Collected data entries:
####
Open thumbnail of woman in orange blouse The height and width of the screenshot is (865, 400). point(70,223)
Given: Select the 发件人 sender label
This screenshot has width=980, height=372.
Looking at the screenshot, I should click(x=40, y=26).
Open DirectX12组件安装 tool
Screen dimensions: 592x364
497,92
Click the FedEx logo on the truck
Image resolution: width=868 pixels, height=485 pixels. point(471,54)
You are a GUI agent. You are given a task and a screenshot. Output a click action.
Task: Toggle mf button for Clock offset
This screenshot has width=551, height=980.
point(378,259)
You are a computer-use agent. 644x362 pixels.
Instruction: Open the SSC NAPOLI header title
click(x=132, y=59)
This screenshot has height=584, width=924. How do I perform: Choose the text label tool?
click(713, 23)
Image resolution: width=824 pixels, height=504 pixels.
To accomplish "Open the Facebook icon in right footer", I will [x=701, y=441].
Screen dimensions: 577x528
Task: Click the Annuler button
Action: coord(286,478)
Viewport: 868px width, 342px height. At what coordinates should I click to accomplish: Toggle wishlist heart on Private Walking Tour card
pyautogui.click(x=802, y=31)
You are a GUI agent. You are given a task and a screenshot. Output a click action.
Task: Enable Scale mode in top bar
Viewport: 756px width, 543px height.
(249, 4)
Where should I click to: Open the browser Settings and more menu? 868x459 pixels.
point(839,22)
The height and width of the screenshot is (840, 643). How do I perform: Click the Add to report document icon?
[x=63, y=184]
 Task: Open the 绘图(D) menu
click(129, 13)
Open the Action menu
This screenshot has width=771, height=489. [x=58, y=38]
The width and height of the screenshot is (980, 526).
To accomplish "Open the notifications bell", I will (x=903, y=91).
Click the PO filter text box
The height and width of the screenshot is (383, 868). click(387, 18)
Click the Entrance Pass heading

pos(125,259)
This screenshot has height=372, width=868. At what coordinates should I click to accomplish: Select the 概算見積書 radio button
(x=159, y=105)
####
* _Task objective_
Without any change, reproduce the data in full.

* _Answer to this exercise_
Open thumbnail of woman in orange blouse The height and width of the screenshot is (865, 400). point(70,223)
Given: Select the 发件人 sender label
This screenshot has width=980, height=372.
Looking at the screenshot, I should click(x=40, y=26).
Open DirectX12组件安装 tool
Screen dimensions: 592x364
497,92
Click the FedEx logo on the truck
Image resolution: width=868 pixels, height=485 pixels. point(471,54)
You are a GUI agent. You are given a task and a screenshot. Output a click action.
Task: Toggle mf button for Clock offset
This screenshot has width=551, height=980.
point(378,259)
You are a computer-use agent. 644x362 pixels.
Instruction: Open the SSC NAPOLI header title
click(x=132, y=59)
This screenshot has height=584, width=924. How do I perform: Choose the text label tool?
click(713, 23)
Image resolution: width=824 pixels, height=504 pixels.
To accomplish "Open the Facebook icon in right footer", I will [x=701, y=441].
Screen dimensions: 577x528
Task: Click the Annuler button
Action: coord(286,478)
Viewport: 868px width, 342px height. At what coordinates should I click to accomplish: Toggle wishlist heart on Private Walking Tour card
pyautogui.click(x=802, y=31)
You are a GUI agent. You are given a task and a screenshot. Output a click action.
Task: Enable Scale mode in top bar
Viewport: 756px width, 543px height.
(249, 4)
Where should I click to: Open the browser Settings and more menu? 868x459 pixels.
point(839,22)
The height and width of the screenshot is (840, 643). How do I perform: Click the Add to report document icon?
[x=63, y=184]
 Task: Open the 绘图(D) menu
click(129, 13)
Open the Action menu
This screenshot has width=771, height=489. [x=58, y=38]
The width and height of the screenshot is (980, 526).
To accomplish "Open the notifications bell", I will (x=903, y=91).
Click the PO filter text box
The height and width of the screenshot is (383, 868). click(387, 18)
Click the Entrance Pass heading

pos(125,259)
This screenshot has height=372, width=868. At what coordinates should I click to accomplish: Select the 概算見積書 radio button
(x=159, y=105)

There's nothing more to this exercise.